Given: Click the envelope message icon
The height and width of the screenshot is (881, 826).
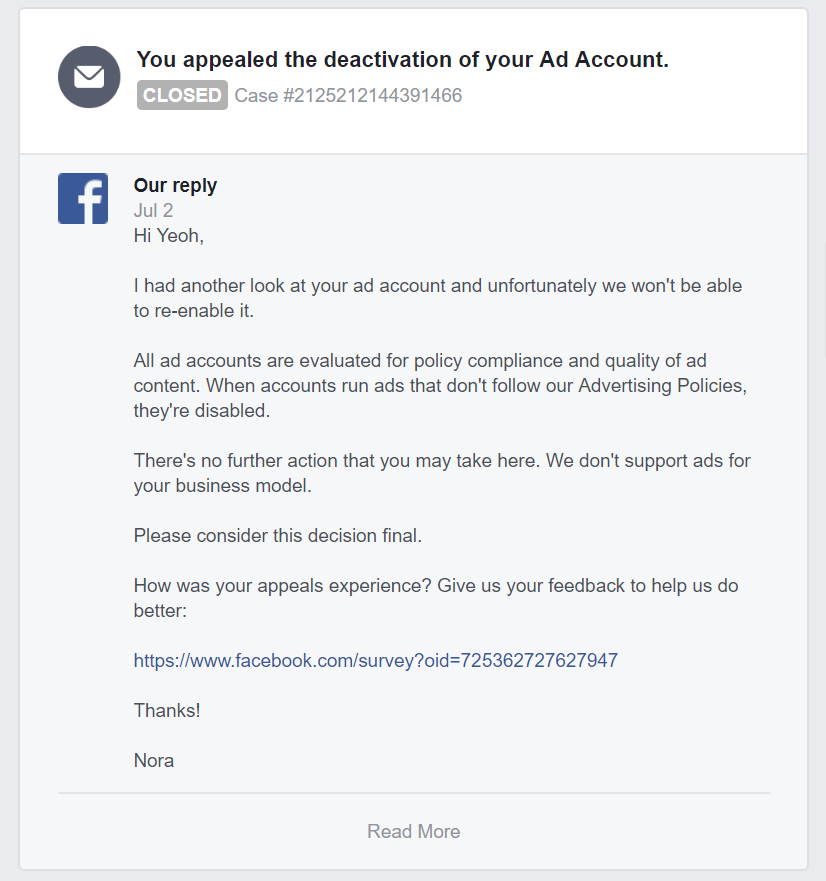Looking at the screenshot, I should click(89, 77).
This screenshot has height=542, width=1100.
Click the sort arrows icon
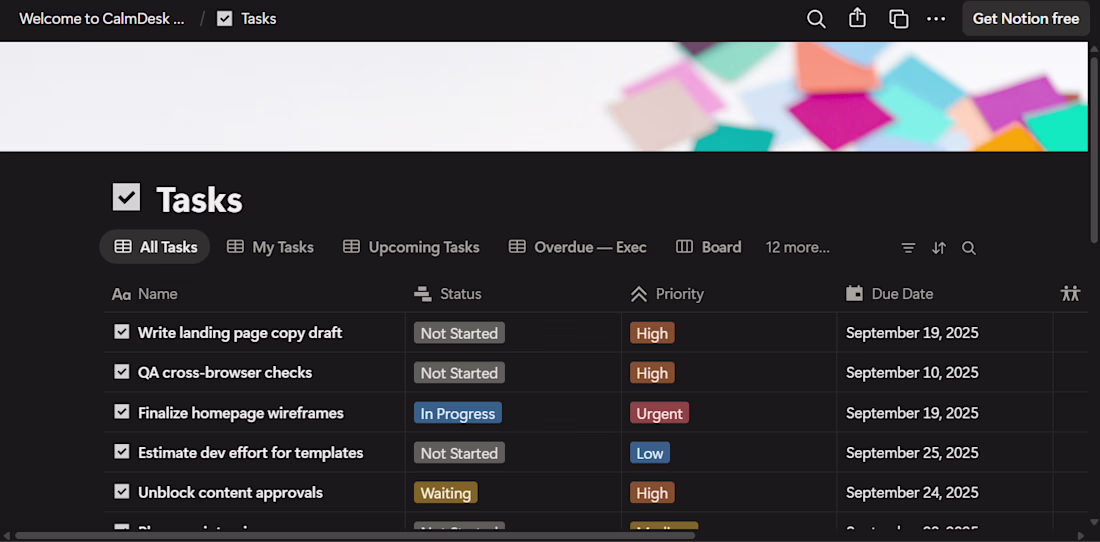tap(938, 248)

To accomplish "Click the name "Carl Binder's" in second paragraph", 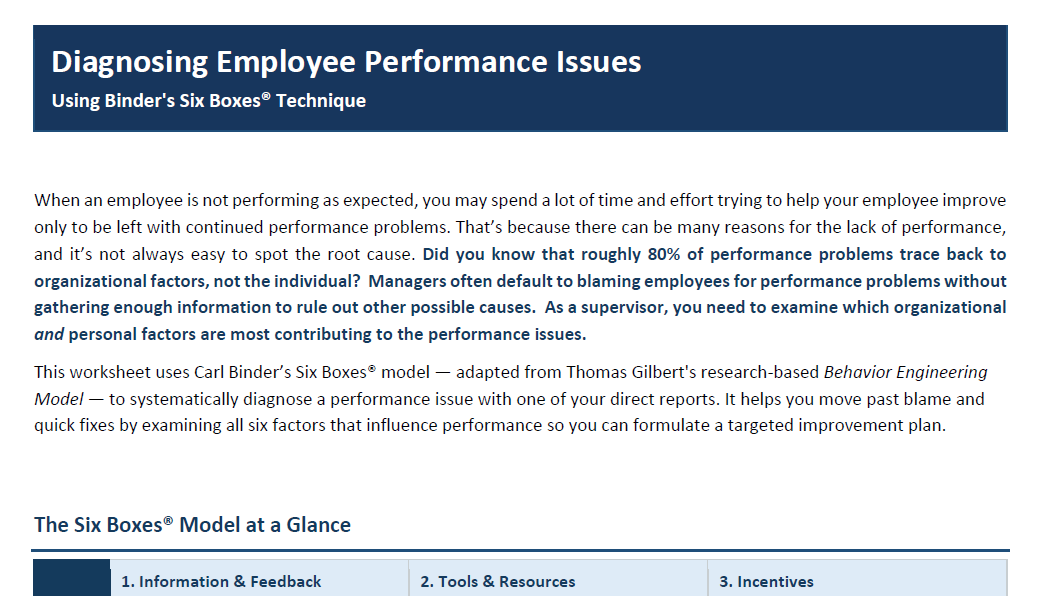I will (243, 372).
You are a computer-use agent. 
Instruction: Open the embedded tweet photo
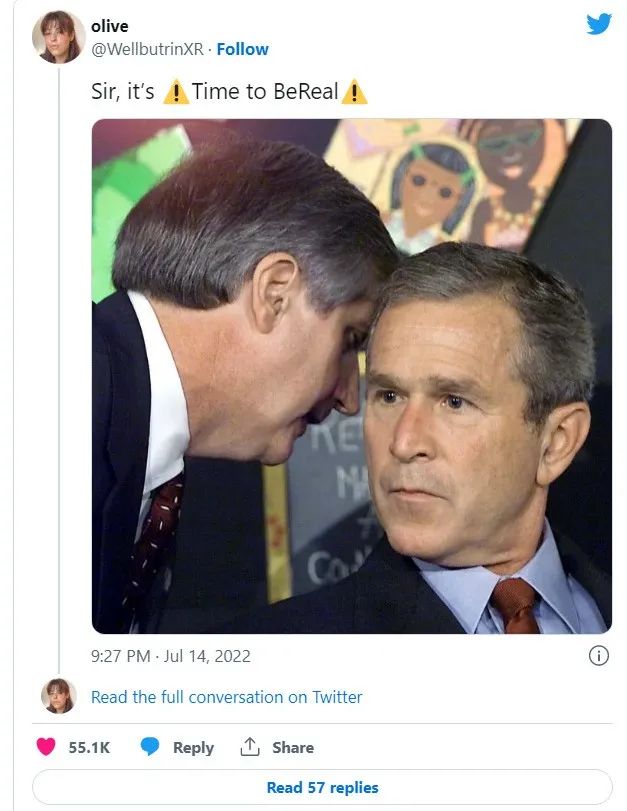[x=351, y=376]
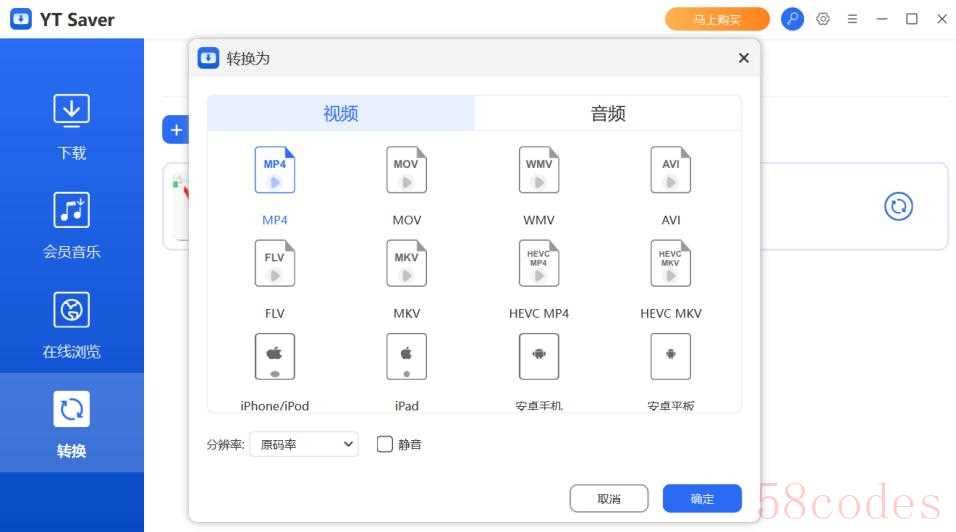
·····
DIRECTIONS -> Please pick out each line in the items above that contains the string "height". Case counts.

WRITTEN ANSWER ->
The height and width of the screenshot is (881, 826).
This screenshot has height=542, width=1100.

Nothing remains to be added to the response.